In order to compare the whole-brain functional connectivity patterns quantified by NTS seed connectivity, to the seven major resting state networks (Yeo et al., 2011), we computed point-biserial correlations for each subject’s NTS connectivity map using binary masks for each network (Figure 4a). These correlations for each subject were then z-scored and passed up to a group analysis using a mixed effects ANOVA model (JASP), which yielded a significant effect of Network (F = 9.58, p < 0.001). The NTS connectivity pattern loaded most strongly onto the Default Mode Network (DMN) in both groups. Adjusting for multiple comparison with Bonferroni-Holm p-value adjustment, t-tests of NTS loading values between pairs of the seven networks revealed that the loading on the DMN (0.16 +/− 0.18) was significantly higher than that of the Somatomotor (−0.07 +/− 0.14, t = −4.67, p.adj = 0.001), Dorsal Attention (−0.03 +/− 0.11, t = 3.61, p.adj = 0.025), Ventral Attention (−0.08 0.11, t = 4.96, p.adj < 0.0001), Limbic (−0.04 +/− 0.10, t = 6.26, p.adj < 0.0001), and Frontoparietal (−0.02 +/− 0.11, t = 4.23, p.adj = 0.005) networks. We also ran exploratory post-hoc t-tests comparing NTS network loading values between FD and HC groups for each network. The NTS loading onto Frontoparietal Network (FP) was stronger in patients with FD compared to HCs (FD: 0.03 +/− 0.10, HC: −0.07 +/− 0.10, t = 2.58, p = 0.016).

In a whole-brain voxel-wise analysis, patients with FD demonstrated higher NTS connectivity to anterior cingulate cortex (ACC), pre supplementary motor area (preSMA), bilateral ventrolateral prefrontal cortices (vlPFC), and the left anterior insula (aIns) relative to healthy controls (Figure 4b, Supplementary Table S2). No brain regions showed greater NTS connectivity in healthy controls relative to patients with FD.

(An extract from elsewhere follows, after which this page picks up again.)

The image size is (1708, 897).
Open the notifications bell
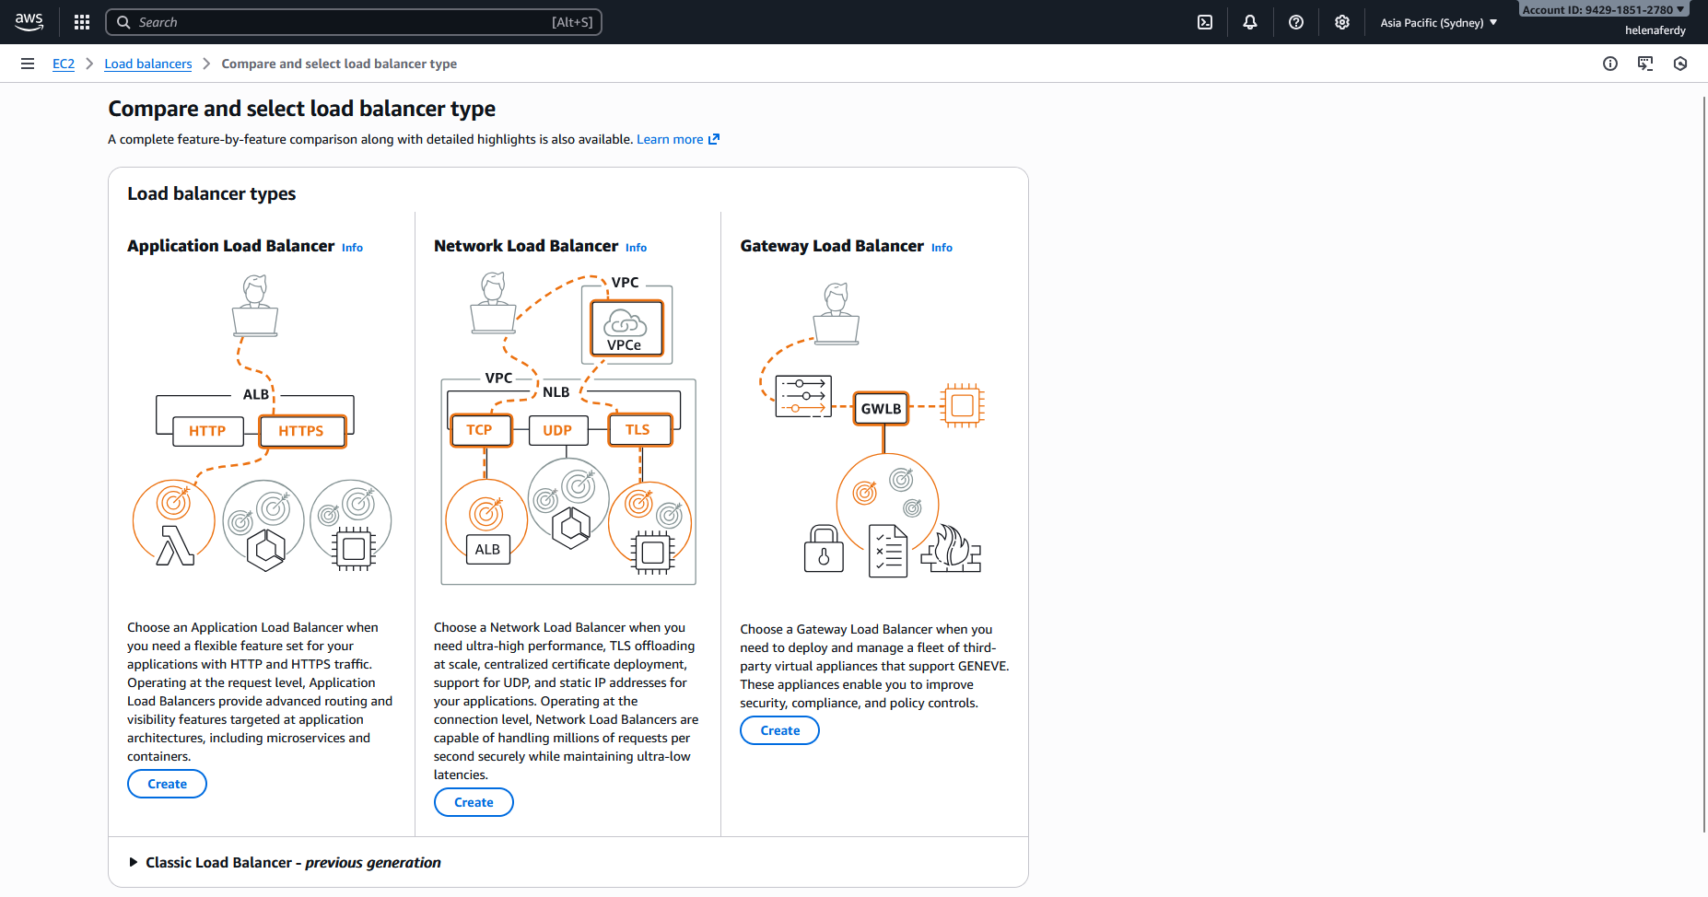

3.4. Correlation between FC and Antral Motility Indices

NTS functional connectivity to five regions of interest (ROIs) (Supplementary Table S2) noted above from the FD vs healthy control group contrast map was correlated with antral motility indices (Figure 5). In a combined group (FD and HC) sample, average NTS connectivity to preSMA and left vlPFC ROIs was negatively correlated to average peristaltic propagation velocity (preSMA r = −0.51, p = 0.009, uncorrected; left vlPFC r = −0.63, p = 0.007, FDR-corrected). Peristaltic frequency in the combined group was significantly correlated to the connectivity between NTS and preSMA (r = −0.40, p = 0.046, uncorrected), left vlPFC (r = −0.43, p = 0.033, uncorrected), and the left aIns (r = −0.58, p = 0.002, FDR-corrected).

Figure 5.

Figure 5.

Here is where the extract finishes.